Aim Hepcidin is a central regulator of iron homeostasis. Its production is also influenced by systemic inflammation. The aims of this study were to compare hepcidin levels in paediatric patients newly diagnosed with Crohn's disease (CD) and ulcerative colitis (UC) and to determine the association of hepcidin levels with laboratory and clinical parameters of inflammatory bowel disease (IBD) activity. Methods Children with newly diagnosed IBD between January 2012 and September 2016 were enrolled in this comparative cross‐sectional study. We analysed levels of serum hepcidin, C‐reactive protein, iron, ferritin, soluble transferrin receptors, blood count and faecal calprotectin in all subjects. Serum hepcidin levels were measured by reverse‐phase liquid chromatography. The Paediatric Crohn's Disease Activity Index was used to evaluate CD in children, and Paediatric Ulcerative Colitis Activity Index was used for the assessment of UC disease activity. Results Subjects with CD (n = 53) had significantly higher serum hepcidin levels compared with subjects with UC (n = 23) – 22.6 ng/mL (range 8.5–65.0) versus 6.5 ng/mL (range 2.4–25.8) (P < 0.05). Hepcidin was independently associated with ferritin levels in all IBD patients (P < 0.05).
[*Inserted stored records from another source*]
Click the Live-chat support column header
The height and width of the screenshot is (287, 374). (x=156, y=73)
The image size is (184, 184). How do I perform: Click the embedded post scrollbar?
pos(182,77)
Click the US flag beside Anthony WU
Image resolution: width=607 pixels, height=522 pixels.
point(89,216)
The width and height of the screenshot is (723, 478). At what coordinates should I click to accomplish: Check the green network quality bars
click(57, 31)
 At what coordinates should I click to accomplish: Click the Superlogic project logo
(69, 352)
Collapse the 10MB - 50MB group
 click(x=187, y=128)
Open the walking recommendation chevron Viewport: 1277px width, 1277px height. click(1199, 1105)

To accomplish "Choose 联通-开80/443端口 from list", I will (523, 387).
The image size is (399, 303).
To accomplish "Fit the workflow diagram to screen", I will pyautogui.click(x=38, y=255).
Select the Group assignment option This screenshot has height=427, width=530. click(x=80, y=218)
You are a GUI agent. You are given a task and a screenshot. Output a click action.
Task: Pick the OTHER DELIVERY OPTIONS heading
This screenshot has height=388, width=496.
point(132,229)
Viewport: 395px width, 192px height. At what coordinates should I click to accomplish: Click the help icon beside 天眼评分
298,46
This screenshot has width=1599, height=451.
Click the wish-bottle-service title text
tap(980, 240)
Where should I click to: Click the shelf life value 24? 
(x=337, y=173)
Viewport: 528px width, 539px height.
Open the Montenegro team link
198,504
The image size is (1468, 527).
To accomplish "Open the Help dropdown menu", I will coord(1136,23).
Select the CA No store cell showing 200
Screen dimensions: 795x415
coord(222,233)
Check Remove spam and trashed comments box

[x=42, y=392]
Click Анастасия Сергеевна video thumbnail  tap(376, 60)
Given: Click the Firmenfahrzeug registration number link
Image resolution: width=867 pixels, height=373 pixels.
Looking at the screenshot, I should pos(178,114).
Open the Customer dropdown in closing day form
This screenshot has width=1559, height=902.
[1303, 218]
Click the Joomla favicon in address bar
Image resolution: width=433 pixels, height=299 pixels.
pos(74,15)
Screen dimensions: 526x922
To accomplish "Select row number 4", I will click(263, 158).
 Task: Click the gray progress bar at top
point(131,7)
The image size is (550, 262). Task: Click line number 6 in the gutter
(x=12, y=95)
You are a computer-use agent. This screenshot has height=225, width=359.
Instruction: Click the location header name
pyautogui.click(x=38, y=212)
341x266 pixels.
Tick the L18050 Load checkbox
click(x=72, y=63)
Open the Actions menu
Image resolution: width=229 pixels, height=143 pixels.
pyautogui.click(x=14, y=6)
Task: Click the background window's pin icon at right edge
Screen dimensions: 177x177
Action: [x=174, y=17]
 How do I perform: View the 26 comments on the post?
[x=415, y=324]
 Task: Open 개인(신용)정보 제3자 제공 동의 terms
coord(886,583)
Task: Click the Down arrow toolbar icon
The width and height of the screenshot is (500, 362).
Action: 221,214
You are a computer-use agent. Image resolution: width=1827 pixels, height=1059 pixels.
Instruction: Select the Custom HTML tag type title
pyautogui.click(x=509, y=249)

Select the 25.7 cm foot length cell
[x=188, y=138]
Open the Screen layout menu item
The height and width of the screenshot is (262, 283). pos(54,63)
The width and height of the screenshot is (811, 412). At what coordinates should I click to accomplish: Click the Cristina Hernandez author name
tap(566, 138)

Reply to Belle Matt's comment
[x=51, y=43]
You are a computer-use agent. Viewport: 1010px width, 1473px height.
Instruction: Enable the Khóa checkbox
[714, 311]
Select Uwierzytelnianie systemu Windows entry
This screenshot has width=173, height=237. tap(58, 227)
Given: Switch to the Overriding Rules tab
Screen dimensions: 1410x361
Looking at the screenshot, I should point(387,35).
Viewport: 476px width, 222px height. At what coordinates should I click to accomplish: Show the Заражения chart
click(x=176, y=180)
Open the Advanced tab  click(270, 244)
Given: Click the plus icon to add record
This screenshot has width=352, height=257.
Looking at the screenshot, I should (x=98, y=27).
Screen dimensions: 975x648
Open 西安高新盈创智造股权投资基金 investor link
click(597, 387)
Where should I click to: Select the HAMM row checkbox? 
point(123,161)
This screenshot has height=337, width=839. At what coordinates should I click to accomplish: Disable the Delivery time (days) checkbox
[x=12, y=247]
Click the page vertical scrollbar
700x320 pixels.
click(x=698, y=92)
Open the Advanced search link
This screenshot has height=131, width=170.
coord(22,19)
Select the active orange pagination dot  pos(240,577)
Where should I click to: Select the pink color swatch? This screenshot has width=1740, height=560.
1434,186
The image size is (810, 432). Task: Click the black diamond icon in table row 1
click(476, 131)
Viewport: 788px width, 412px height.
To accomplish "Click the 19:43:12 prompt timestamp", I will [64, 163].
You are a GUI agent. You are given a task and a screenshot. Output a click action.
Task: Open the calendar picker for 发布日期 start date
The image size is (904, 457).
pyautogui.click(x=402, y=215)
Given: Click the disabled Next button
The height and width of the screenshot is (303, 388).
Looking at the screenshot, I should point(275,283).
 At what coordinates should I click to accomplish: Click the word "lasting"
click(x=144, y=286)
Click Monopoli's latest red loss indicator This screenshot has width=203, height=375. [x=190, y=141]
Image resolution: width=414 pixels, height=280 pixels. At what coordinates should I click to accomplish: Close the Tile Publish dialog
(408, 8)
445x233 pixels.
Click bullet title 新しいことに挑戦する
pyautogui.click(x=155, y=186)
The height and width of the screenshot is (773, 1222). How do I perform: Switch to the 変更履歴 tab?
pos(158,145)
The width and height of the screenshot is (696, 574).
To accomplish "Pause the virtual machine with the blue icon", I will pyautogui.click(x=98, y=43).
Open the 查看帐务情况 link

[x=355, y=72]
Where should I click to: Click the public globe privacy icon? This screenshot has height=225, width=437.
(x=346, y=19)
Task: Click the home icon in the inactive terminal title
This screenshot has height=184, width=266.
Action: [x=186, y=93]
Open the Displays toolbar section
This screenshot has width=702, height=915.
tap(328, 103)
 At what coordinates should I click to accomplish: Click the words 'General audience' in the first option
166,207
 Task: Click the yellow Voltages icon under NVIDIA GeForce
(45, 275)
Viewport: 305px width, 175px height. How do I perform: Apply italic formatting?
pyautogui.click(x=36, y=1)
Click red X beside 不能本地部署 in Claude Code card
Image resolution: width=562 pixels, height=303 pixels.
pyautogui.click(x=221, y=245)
Moreover, there was a significant positive correlation between hepcidin and platelet count (P < 0.05) in children with CD and a negative correlation between hepcidin and faecal calprotectin (P < 0.05) in children with UC. Conclusion Different hepcidin levels between children with newly diagnosed CD and UC suggest the distinct contribution of iron deficiency and/or systemic inflammation to anaemia and may help clinicians choose the best anti‐anaemic treatment.